HONG KONG: China stocks struggled for direction on Tuesday as the second quarter economic growth slowed, while a tech rally boosted Hong Kong shares, thanks to Nvidia’s resumption of chip sales to China.
At the close, China’s blue-chip CSI300 Index was flat, while the Shanghai Composite Index lost 0.4%.
Hong Kong benchmark Hang Seng climbed 1.6%. Tech giants listed in Hong Kong jumped 2.8%.
Data showed China’s gross domestic product grew 5.2% in the April-June quarter from a year earlier, slowing from 5.4% in the first quarter, but just beating analysts’ consensus expectations of a 5.1% rise in a Reuters poll.
Analysts said the U.S.-China trade truce and strong exports helped the world’s No.2 economy avoid a sharp slowdown.
Meanwhile, the property downturn remained a drag on overall growth, with investment in the sector falling 11.2% year-on-year in the first six months.
In June, China’s new home prices fell at the fastest monthly pace in eight months, highlighting the weak demand.

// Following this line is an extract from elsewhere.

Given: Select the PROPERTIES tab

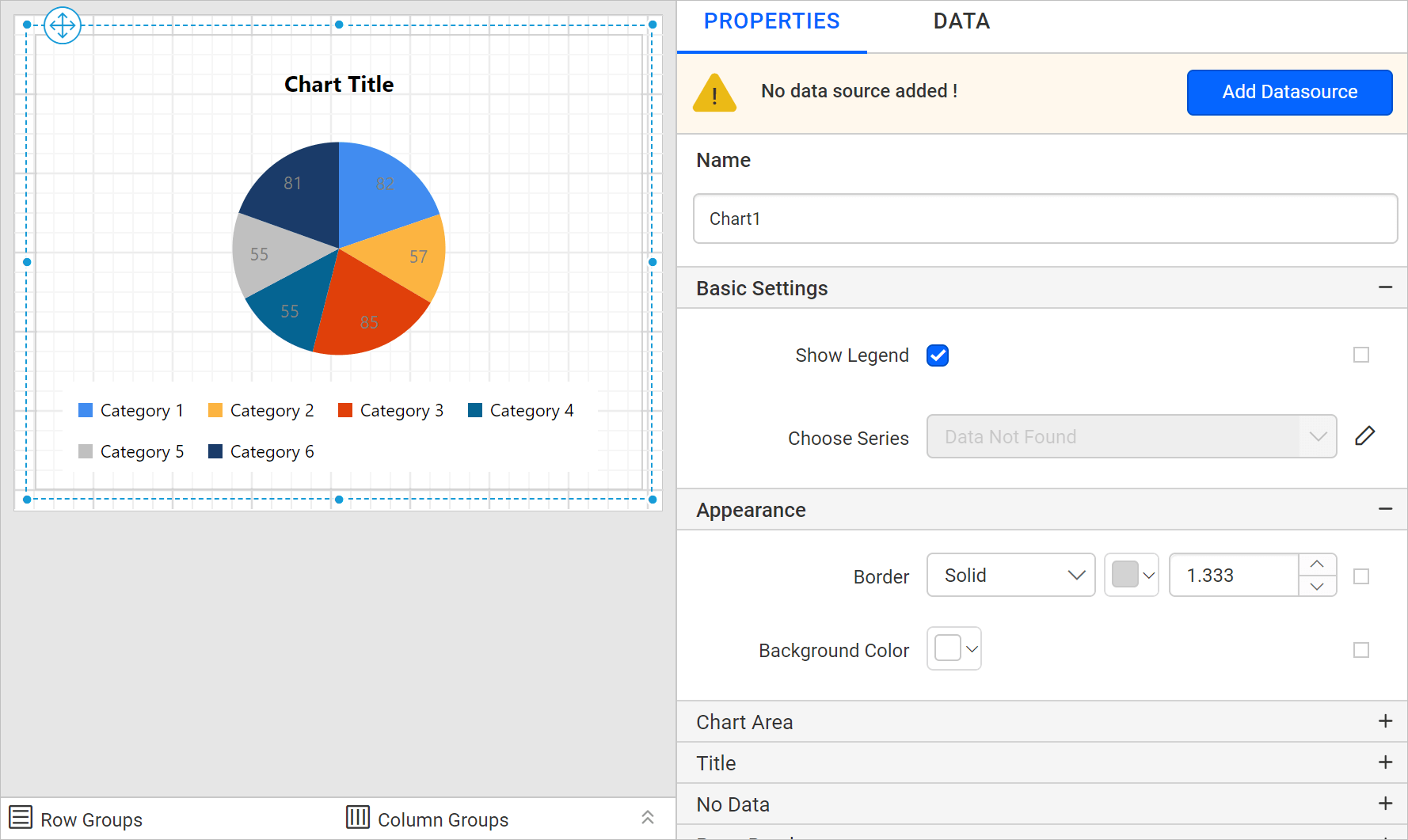Looking at the screenshot, I should pos(771,21).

China stocks gain on pickup in exports
CSI 300 real estate dropped more than 1%, among the worst performers in mainland A-shares.
The market didn’t move much as there are offsetting data, said Kai Wang, Asia equity market strategist, Morningstar.
“For the bad news, consumption sales and housing prices, two key areas that required improvement, did not really show us any significant improvement,” Wang said.
However, U.S. tariffs have not affected China’s overall economy as feared thanks to resilient export data, he added.
Meanwhile, the news that Nvidia will resume sales of its H20 artificial intelligence chip to China lifted cloud computing, 5G communications stocks.
In Hong Kong, internet giants jumped, with Alibaba and Tencent gaining 7% and 4%, respectively.
The latest news is positive for overall sector sentiment, and for Alibaba/Tencent/Baidu /Kingsoft Cloud, said Thomas Chong, an analyst at Jefferies.